Several events and programs planned this summer in Oil City got the go-ahead Thursday from Oil City Council.
Susan Williams, president and CEO of the Venango Area Chamber of Commerce, updated council members on the chamber’s intentions for the Oil Heritage Festival, which is scheduled July 22-25.
“I would hate to see the summer without the Oil Heritage Festival. I come to ask your permission this year with not much more certainty than last year,” Williams said.
She also said the festival may look different due to challenges with getting permission from PennDOT to close down streets owned by the state.
“We will host the events we can host in the business district,” Williams said.
Councilman Ron Gustafson said “I know how much work it is to put on these festivals and events. I appreciate all you do.”
City manager Mark Schroyer said he has been working to line up a “fairly well-known band” to play the last evening of the festival in celebration of the city’s 150-year anniversary.

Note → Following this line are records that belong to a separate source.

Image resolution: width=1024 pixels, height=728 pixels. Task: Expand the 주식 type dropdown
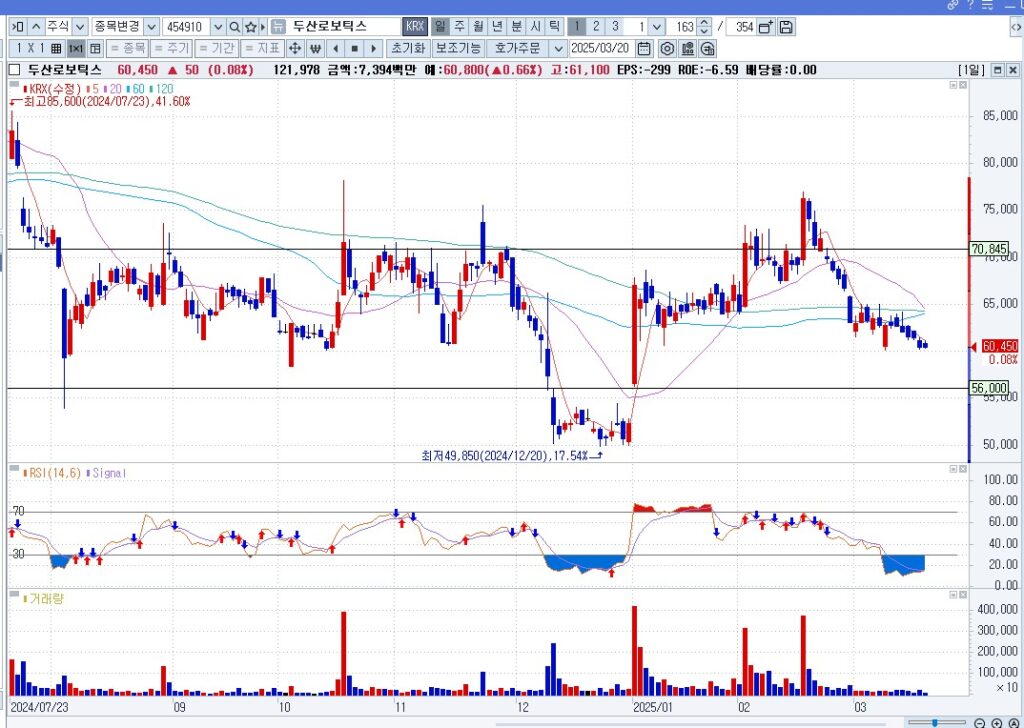click(78, 27)
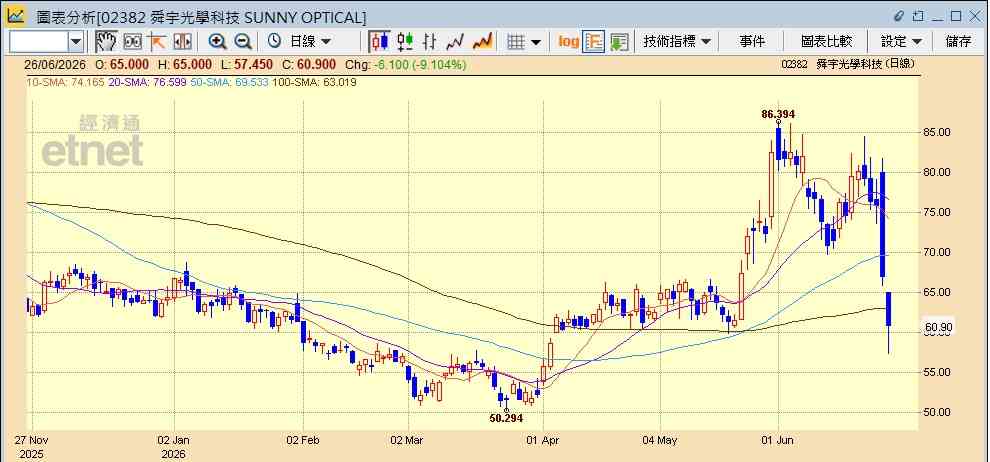The image size is (990, 462).
Task: Click in the stock code input field
Action: pos(39,42)
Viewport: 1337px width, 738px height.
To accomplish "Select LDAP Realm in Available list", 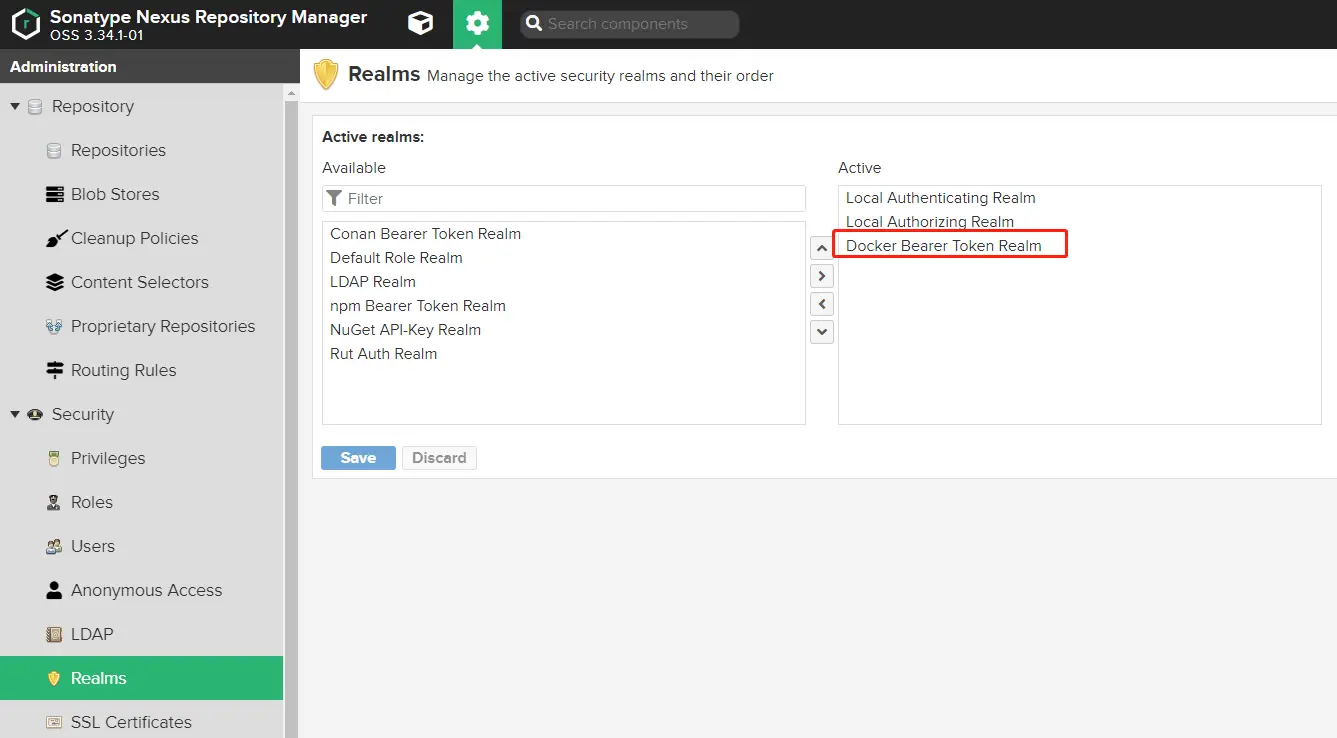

Schroyer said he has received “tentative confirmation” that the well-known band will appear at the festival, “pending working out the details”, but he is not yet allowed to reveal the band. All Schroyer would say is that the band is “something special” that he thinks people will appreciate.
Council members told Williams and the chamber to move forward with festival planning.
In other business, Kathy Bailey, the manager of the Oil City Main Street Program, requested permission to host Music in the Square concerts this summer in Town Square.
“We were able to hold them safely last year. I think people appreciated it,” Bailey said.
Council approved holding the concerts on June 10, July 8, July 21, Aug. 12 and Sept. 17.
Autism Stands was given approval to hold an Easter egg hunt for special needs children ages one to 10 at 1 p.m. Saturday, April 3, at Hasson Park.
And the panel also approved a request from the Oil City YWCA to hold its annual Justus summer playground program that provides various activities for children at the Land of Laughter (on Harriott Avenue), Hasson Park, East End and Innis Street playgrounds.
The program will run from 9 a.m. to noon Mondays though Fridays from June 14 to July 16 at the playgrounds, which will be staffed by two trained college students who will provide arts and crafts and other activities, according to a letter the YWCA submitted to the city.
Evening activities for families will be held from 5 to 7 p.m. Tuesdays and Thursdays, the letter said.
COVID protocols such as temperature checks for the children upon arrival, frequent use of hand sanitizer and wiping down frequently touched surfaces with Clorox wipes will be in place at each playground, the letter said.
Funds will help city
In another matter, Schroyer said the $950,912 in federal funds Oil City will receive through the American Rescue Plan is good news for the city, which is looking for funding streams to replace water and sewer lines along a portion of East Second Street.
“This is good timing for us as we are moving ahead with the water and sewer project,” Schroyer said.
The estimated cost of the project is $1 million to $1.5 million.
Bailey told council about the Main Street Program’s newly updated business resource guide. She said COVID delayed the update to the guide that was first put out in 2015.
The new guide, which includes a checklist for opening a business in Oil City, was updated with input from city department heads, Bailey said.
The guide will be available on the Main Street website, oilcitymainstreet.org, and Bailey will also give copies to department heads at City Hall.